[postgis-devel] Issues about the GSoC project
Han Wang
hanwgeek at gmail.com
Tue Jul 27 09:01:41 PDT 2021
Hi Paul,
Thanks for your email. Sorry for not being clear.
I have made a draft here in a document(
https://docs.google.com/document/d/1m4oxBAsKCyjAnYmkCmQ0X_ltiid5tliFwF3rtdzlKsc/edit?usp=sharing
)
I used `EXPLAIN(ANALYSE, VERBOSE, BUFFER) to check the test details but I
don't know why `no index` method only hits 18 shared buffers while others,
using `Index Scan`, hit far more than that.
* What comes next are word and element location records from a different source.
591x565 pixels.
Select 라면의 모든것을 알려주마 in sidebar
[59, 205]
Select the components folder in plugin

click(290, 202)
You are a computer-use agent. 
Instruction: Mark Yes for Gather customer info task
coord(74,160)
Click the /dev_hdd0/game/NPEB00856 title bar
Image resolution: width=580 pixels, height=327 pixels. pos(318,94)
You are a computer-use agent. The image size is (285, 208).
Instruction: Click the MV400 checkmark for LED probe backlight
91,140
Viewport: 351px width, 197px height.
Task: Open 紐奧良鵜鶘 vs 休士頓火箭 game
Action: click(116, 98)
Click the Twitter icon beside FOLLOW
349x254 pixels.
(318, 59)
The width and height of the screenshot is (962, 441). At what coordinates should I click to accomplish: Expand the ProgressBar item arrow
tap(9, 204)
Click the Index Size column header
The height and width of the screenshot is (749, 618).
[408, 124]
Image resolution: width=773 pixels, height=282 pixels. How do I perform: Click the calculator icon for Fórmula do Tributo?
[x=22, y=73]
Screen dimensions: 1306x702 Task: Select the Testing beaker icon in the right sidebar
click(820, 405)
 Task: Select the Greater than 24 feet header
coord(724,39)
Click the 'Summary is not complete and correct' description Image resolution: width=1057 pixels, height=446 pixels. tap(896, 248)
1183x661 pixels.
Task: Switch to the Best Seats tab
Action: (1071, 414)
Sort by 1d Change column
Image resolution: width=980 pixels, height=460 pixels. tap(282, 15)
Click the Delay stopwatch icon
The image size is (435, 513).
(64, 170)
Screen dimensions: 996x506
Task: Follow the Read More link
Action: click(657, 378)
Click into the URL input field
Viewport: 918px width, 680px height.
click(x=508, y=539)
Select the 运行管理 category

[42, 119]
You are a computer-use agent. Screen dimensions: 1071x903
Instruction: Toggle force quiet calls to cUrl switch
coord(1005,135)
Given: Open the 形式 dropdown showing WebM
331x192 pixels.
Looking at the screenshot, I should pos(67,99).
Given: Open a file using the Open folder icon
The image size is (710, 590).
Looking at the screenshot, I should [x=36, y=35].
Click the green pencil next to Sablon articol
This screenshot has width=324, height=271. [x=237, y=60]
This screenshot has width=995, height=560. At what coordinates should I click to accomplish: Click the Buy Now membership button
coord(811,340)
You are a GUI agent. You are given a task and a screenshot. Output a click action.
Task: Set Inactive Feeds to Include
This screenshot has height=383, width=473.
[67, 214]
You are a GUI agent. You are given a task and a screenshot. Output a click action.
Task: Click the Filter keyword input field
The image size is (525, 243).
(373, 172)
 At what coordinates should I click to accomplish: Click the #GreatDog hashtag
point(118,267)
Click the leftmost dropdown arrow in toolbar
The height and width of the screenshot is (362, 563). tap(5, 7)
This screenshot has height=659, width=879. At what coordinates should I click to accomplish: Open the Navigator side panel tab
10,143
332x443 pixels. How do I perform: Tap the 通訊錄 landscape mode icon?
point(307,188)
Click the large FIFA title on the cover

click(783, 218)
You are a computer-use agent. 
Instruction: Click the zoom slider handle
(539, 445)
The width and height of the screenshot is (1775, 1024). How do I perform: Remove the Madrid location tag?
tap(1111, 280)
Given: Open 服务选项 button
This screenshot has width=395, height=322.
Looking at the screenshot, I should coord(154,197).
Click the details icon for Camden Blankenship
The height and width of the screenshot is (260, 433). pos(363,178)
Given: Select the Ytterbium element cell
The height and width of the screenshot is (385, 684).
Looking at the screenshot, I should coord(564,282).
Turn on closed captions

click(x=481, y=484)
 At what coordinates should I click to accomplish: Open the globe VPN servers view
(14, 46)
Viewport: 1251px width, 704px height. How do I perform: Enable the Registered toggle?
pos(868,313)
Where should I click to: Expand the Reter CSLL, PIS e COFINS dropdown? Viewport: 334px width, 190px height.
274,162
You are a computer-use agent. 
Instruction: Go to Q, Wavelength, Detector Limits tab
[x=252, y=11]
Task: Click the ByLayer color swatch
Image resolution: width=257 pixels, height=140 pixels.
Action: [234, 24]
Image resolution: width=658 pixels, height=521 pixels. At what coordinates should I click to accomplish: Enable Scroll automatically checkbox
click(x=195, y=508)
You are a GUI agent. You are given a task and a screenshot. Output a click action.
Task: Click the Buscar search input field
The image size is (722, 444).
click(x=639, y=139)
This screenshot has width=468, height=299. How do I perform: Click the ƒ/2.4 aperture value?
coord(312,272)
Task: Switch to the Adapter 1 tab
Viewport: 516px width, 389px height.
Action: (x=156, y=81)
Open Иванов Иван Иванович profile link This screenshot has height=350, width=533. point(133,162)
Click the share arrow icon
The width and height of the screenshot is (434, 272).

And next I will repeat the test to reach a stable status to get a confident
result.
Best regards,
Han
On Tue, Jul 27, 2021 at 2:55 AM Paul Ramsey <pramsey at cleverelephant.ca>
wrote:
> The column names in the table are a little confusing :)
>
> I don't have any thing I can think that would explain the execution time
> difference, so you'll probably need to gather more evidence. Comparing the
> call counts (gproff? callgrind?) might give a clue where the extra work is
> going in the sorted indexes. Actually, if your sort function was in fact
> "desorting" the inputs, that could explain both the extra shared buffer
> hits and the performance... like, if your whole index floats into memory
> then you'd expect lots of buffer hits, and the more work on the index, the
> more hits. So if you had a terrible index you'd get both lots of buffer
> hits and a lot of time spent.
>
> Basically, it shouldn't take a lot of extra steps on a sorted index than
> on a normal gist index, so if there *are* a lot of extra index accesses...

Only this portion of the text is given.